### What to produce
Return only the count of lines in the listing below where the word "agent" appears.

### Exercise data
____
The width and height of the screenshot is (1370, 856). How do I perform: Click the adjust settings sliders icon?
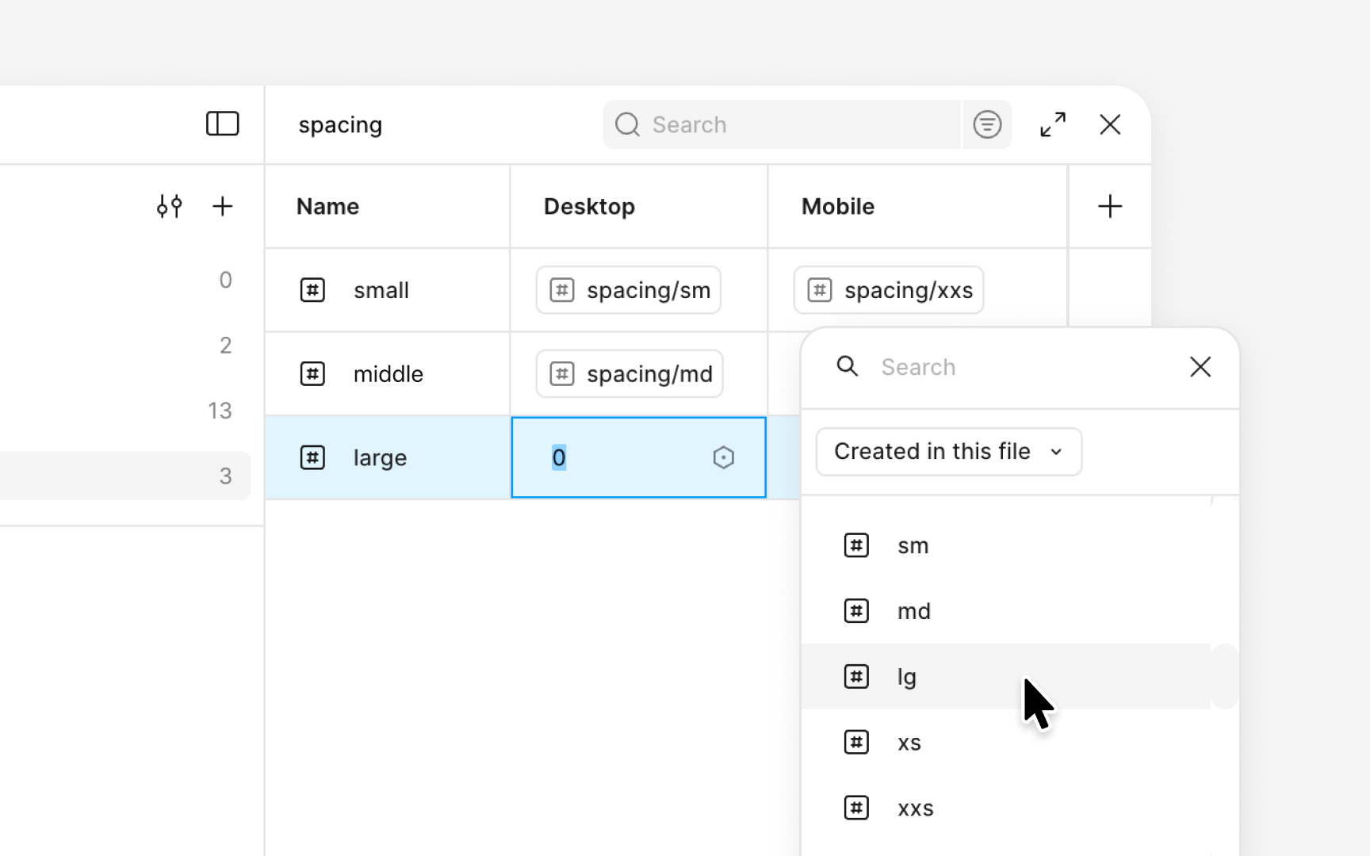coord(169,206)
____
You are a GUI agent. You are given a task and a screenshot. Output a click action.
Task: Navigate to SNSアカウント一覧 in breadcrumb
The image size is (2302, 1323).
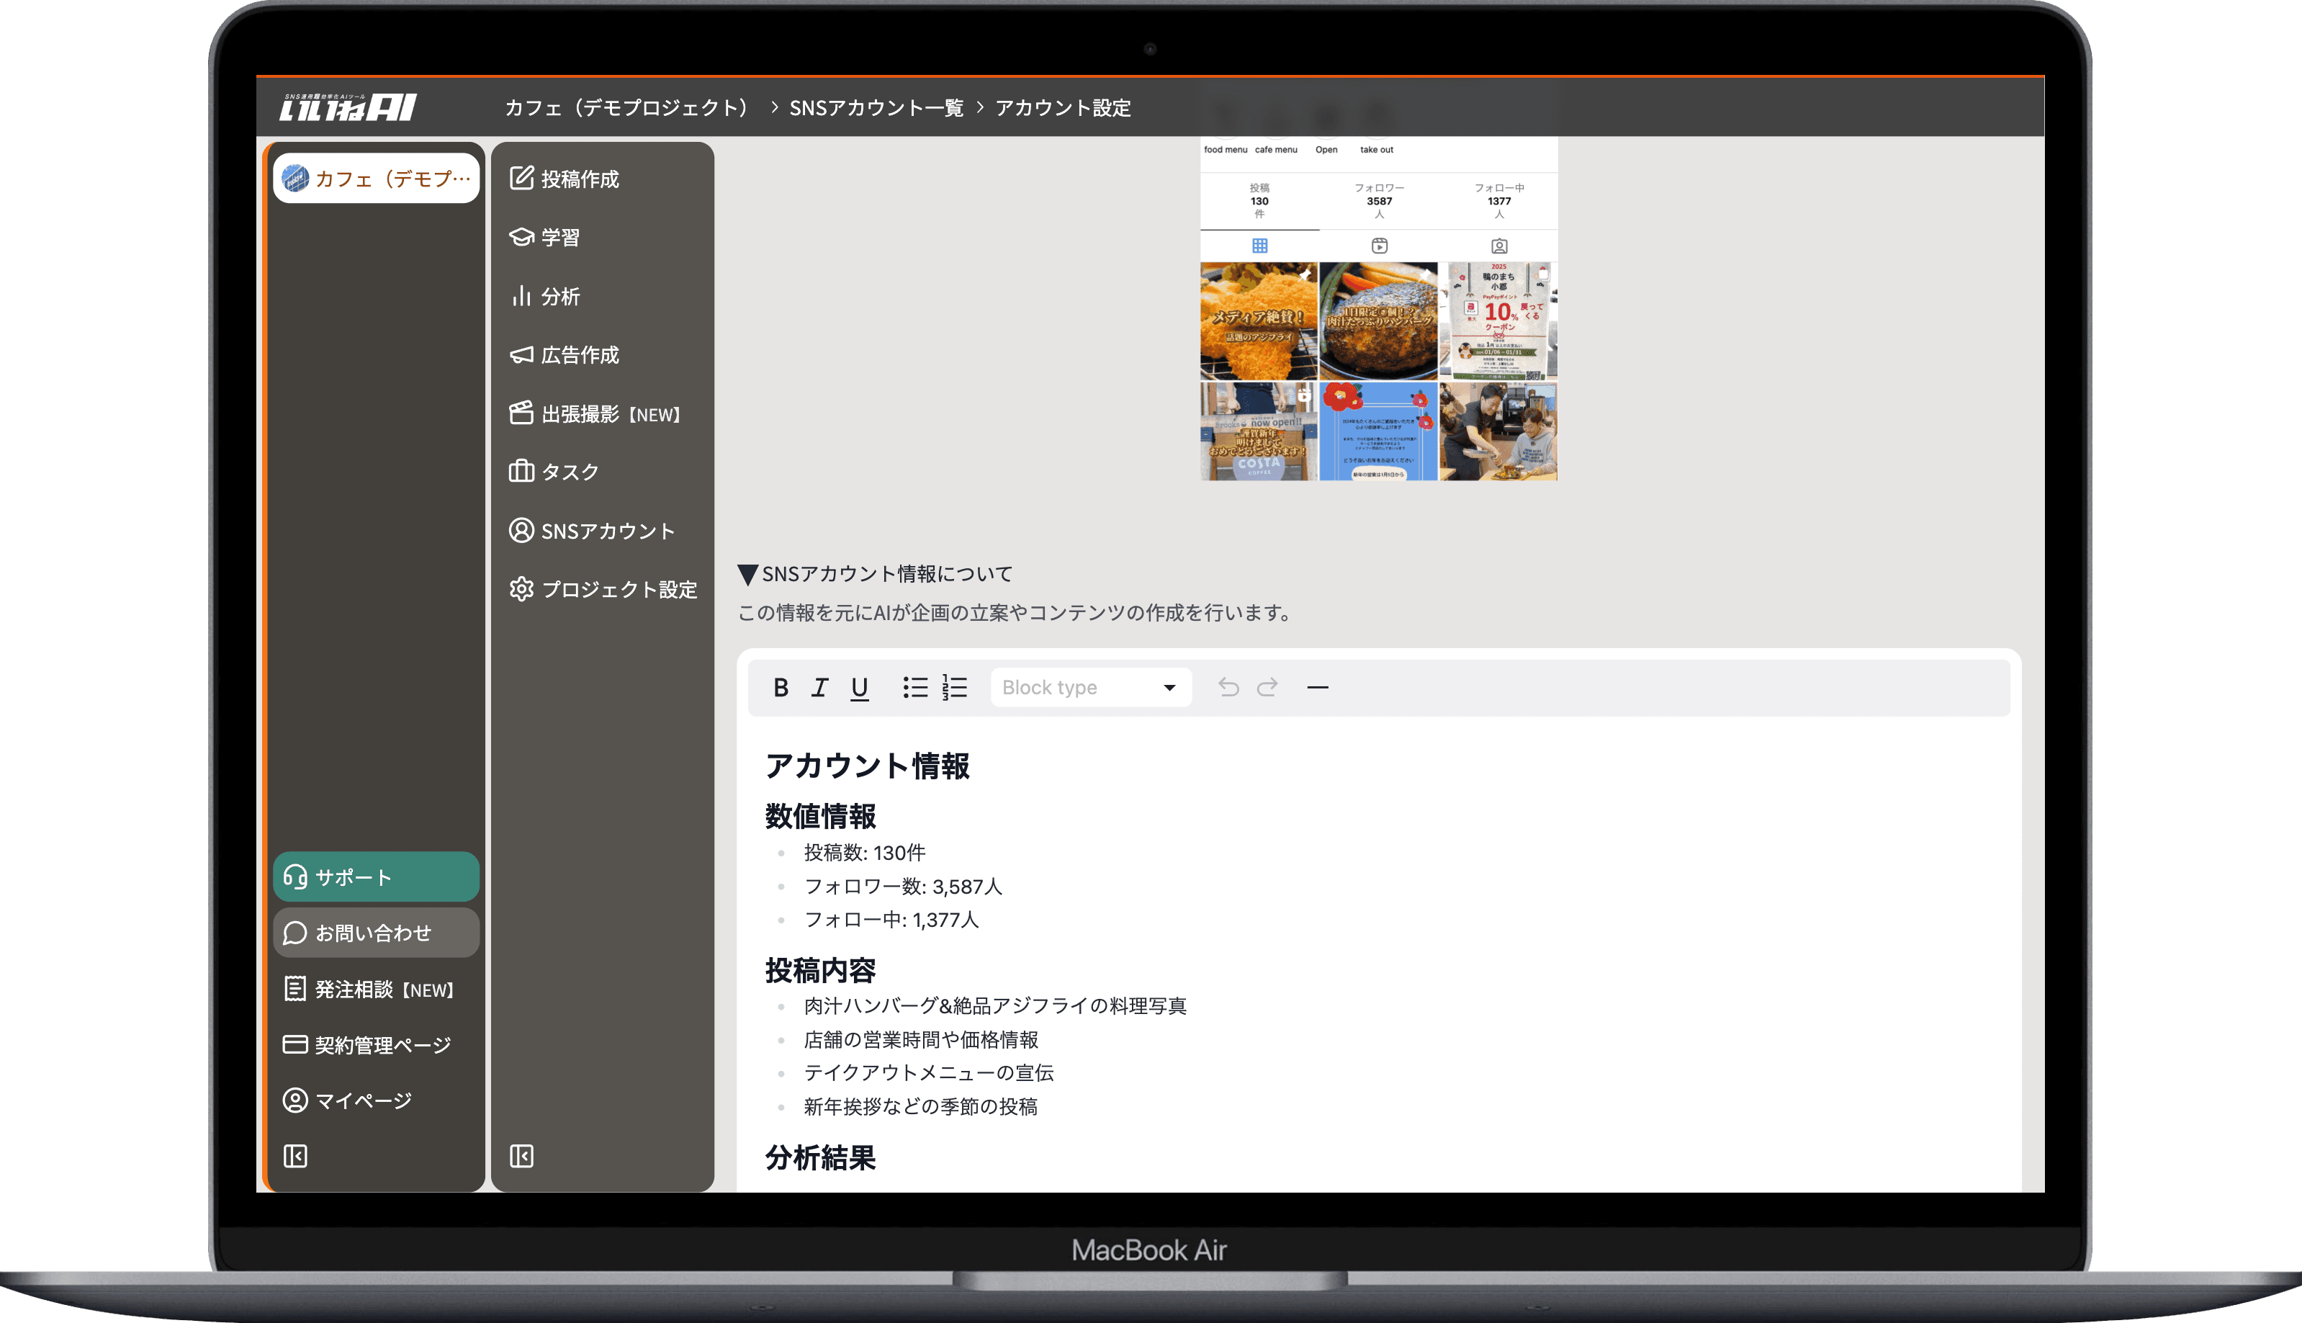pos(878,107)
____
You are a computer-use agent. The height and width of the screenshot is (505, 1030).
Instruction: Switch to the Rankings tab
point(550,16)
____
### Exercise result
2